Here’s a peek, I think, of what I thought I should do even though I wasn’t quite ready to do it yet.
Now I have loved you like a baby/ Like some lonesome child/ And I have loved you in a tame way/ And I have loved you wild
Sometimes there’s a part of me/ Has to turn from here and go/ Running like a child from these warm stars/ Down the Seven Bridges Road
So we cheated and we lied and we tested/ And we never failed to fail it was the easiest thing to do/ You will survive being bested/ Somebody fine will come along make me forget about loving you/ At the southern cross
This was all about giving me perspective about how much life was still ahead of me. Also, there can never be too much REM on a mix tape.
No explanation needed here.
While Fast Car really looked at the issue of poverty and that is why it had such resonance for me when I first heard it, in the case of this tape, I think I was connected to the idea of having a way to get out of a situation that wasn’t good.

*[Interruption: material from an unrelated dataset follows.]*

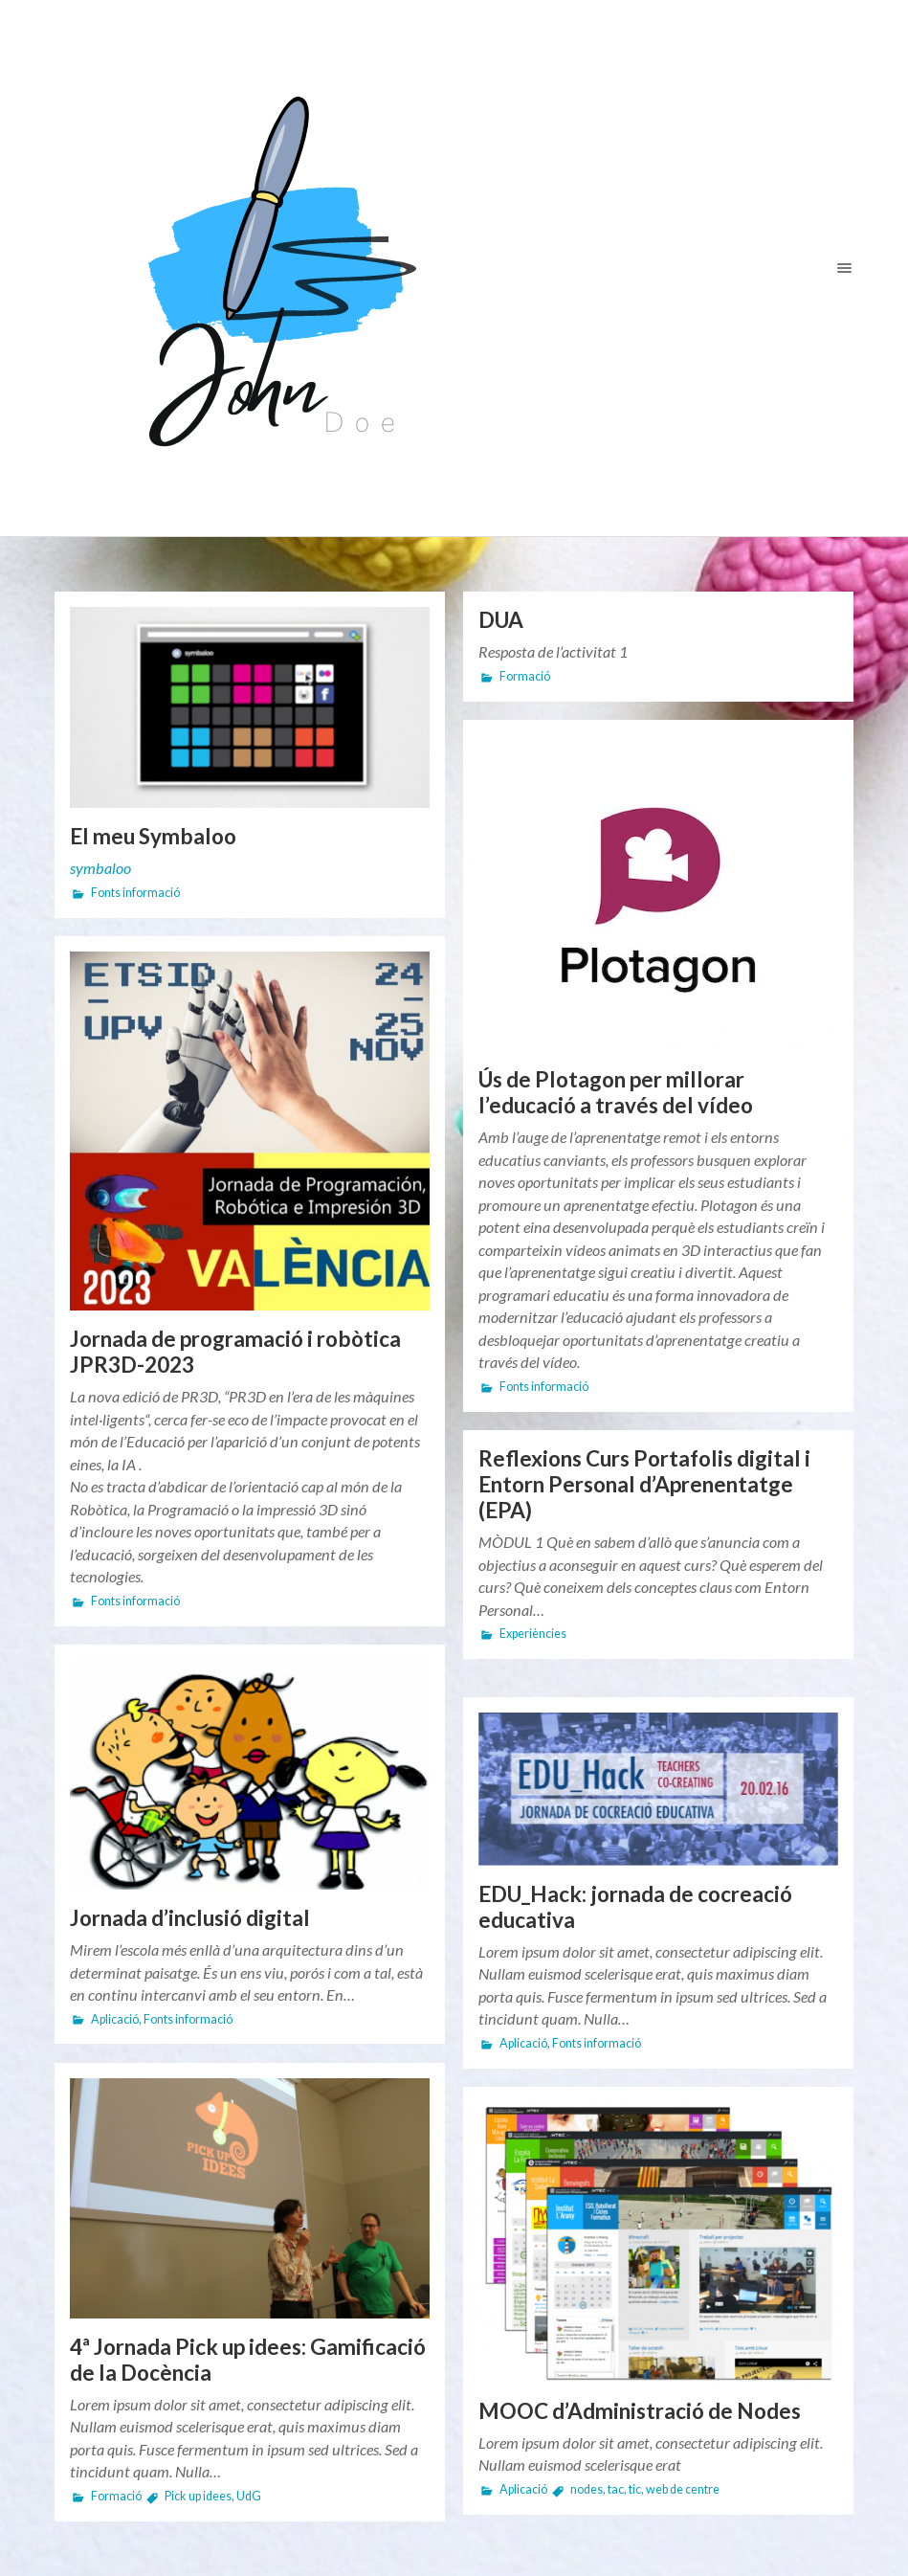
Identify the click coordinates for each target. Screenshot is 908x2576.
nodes (586, 2489)
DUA (500, 620)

You got a fast car/ I want a ticket to anywhere/ Maybe we make a deal/ Maybe together we can get somewhere/ Any place is better/ Starting from zero got nothing to lose/ Maybe we’ll make something/ Me myself I got nothing to prove
Hold on little girl/ Show me what he’s done to you/ Stand up little girl/ A broken heart can’t be that bad/ When it’s through, it’s through/ Fate will twist the both of you/
So come on baby come on over/ Let me be the one to show you
Why, yes, why don’t you (invisible future love) make yourself visible and do just that?

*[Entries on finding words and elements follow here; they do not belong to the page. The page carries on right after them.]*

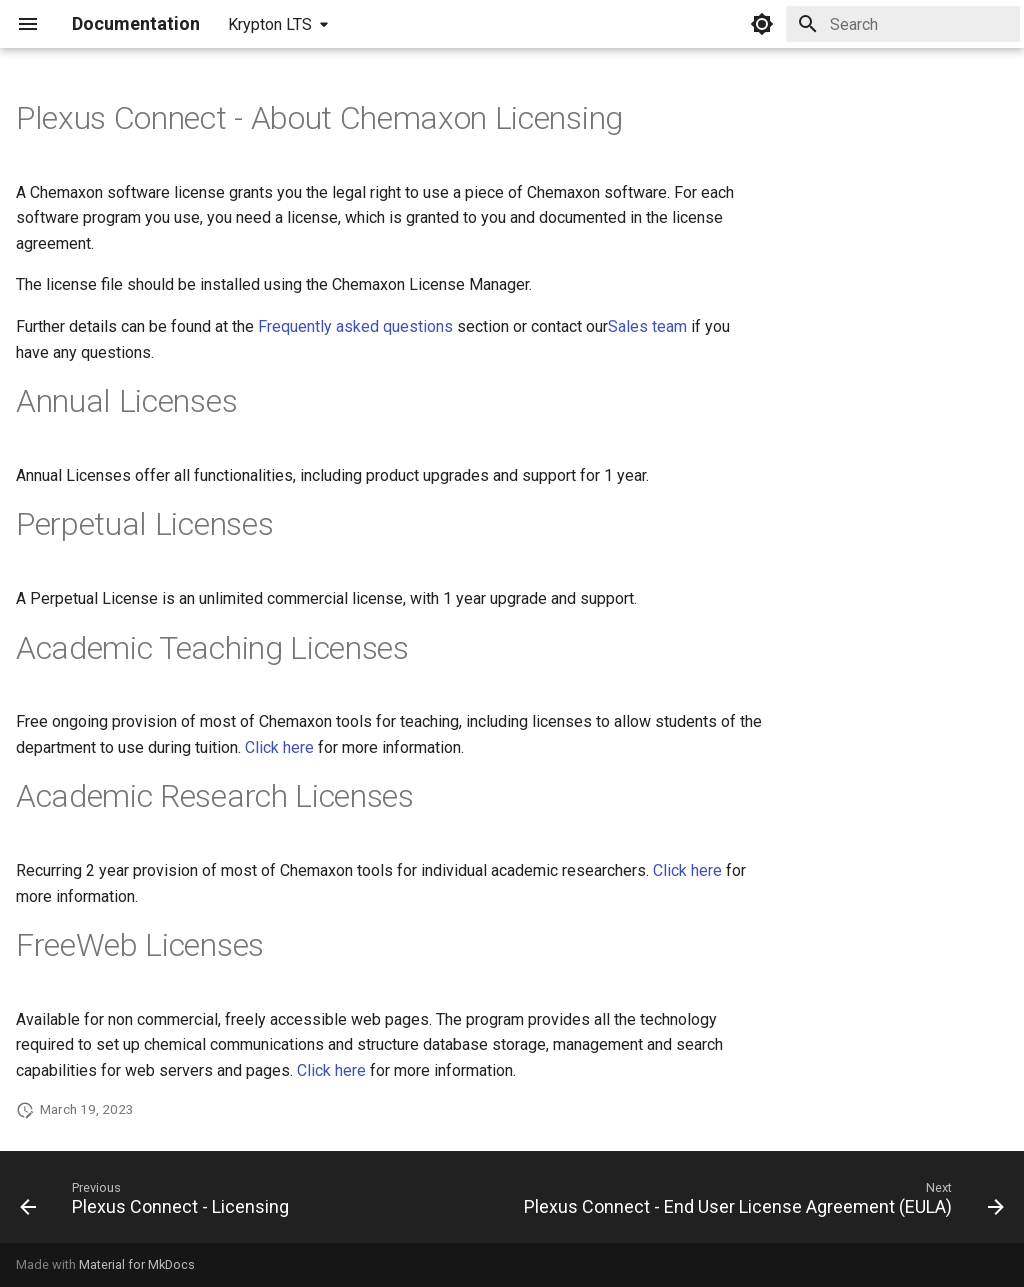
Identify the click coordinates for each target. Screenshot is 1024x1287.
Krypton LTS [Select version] (270, 24)
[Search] (903, 24)
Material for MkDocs (137, 1264)
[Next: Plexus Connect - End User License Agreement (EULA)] (761, 1203)
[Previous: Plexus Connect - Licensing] (157, 1203)
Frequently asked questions (355, 326)
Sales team (647, 326)
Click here (279, 747)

And then he does (at least in song)
Baby, here I am/ I’m the man on the scene/ I can give you what you want/ But you gotta come home with me/ I have got some good old lovin’/ And I got some more in store/ When I get to throwin’ it on you/ You gotta come back for more
“…the stillness still that doesn’t end, but slowly drifts into sleep. The stars are the greatest thing you’ve ever seen and they’re there for you, for you alone, you are the everything”
Oh, this song. It is probably in my top 2 of my all time favorite songs (Mystery by The Indigo Girls is my other all time favorite). It was like my personal theme back then, reminding me of the exquisite pain and beauty of life. Still so very true.
And then this will be what the new love is like, of course.
the closer I am to fine, indeed.
There’s no time to cry, happy, happy/ Put it in your heart where tomorrow shines
So, there we have it; a snapshot to brokenhearted pain and wholehearted hope in the early 1990s.
What would have made your teenage heartbreak and hope mix tape?